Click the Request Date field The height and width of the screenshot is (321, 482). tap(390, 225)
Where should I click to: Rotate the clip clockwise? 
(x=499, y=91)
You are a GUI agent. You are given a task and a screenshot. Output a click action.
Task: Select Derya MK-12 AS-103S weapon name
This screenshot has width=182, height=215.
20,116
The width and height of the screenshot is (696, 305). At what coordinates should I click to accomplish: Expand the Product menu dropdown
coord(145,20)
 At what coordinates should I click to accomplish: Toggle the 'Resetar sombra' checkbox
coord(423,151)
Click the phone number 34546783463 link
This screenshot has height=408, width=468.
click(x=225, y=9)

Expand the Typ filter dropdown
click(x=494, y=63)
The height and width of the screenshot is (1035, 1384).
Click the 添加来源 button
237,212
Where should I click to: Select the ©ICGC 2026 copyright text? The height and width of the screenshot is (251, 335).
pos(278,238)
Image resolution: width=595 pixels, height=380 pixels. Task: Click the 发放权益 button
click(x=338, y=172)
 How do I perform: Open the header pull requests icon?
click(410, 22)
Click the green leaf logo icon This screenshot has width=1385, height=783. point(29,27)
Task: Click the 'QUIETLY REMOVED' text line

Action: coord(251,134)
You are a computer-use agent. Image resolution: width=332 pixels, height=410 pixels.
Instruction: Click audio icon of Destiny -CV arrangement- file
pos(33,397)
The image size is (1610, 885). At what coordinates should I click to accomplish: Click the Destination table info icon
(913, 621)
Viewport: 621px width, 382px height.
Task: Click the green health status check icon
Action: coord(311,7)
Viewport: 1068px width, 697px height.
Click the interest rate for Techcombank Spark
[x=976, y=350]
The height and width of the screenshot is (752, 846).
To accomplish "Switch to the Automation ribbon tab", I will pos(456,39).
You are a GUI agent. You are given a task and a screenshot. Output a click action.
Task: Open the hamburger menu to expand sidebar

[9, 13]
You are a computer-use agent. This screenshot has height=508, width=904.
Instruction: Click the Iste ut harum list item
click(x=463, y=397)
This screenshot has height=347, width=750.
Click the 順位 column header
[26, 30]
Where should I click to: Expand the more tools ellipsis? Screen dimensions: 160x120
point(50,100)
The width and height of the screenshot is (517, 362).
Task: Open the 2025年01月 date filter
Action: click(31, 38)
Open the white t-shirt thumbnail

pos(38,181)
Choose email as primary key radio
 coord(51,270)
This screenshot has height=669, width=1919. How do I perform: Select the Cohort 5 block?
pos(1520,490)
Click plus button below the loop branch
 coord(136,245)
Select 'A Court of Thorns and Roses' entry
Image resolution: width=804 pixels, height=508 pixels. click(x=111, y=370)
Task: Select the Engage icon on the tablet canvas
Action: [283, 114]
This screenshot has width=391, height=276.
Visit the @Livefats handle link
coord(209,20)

# Your task
Print each line, exactly as written, from the one that contains "Task: Open the hamburger" to the end of the data above, with both end lines included and nothing else.

# Written solution
Task: Open the hamburger menu to expand sidebar

[9, 13]
You are a computer-use agent. This screenshot has height=508, width=904.
Instruction: Click the Iste ut harum list item
click(x=463, y=397)
This screenshot has height=347, width=750.
Click the 順位 column header
[26, 30]
Where should I click to: Expand the more tools ellipsis? Screen dimensions: 160x120
point(50,100)
The width and height of the screenshot is (517, 362).
Task: Open the 2025年01月 date filter
Action: click(31, 38)
Open the white t-shirt thumbnail

pos(38,181)
Choose email as primary key radio
 coord(51,270)
This screenshot has height=669, width=1919. How do I perform: Select the Cohort 5 block?
pos(1520,490)
Click plus button below the loop branch
 coord(136,245)
Select 'A Court of Thorns and Roses' entry
Image resolution: width=804 pixels, height=508 pixels. click(x=111, y=370)
Task: Select the Engage icon on the tablet canvas
Action: [283, 114]
This screenshot has width=391, height=276.
Visit the @Livefats handle link
coord(209,20)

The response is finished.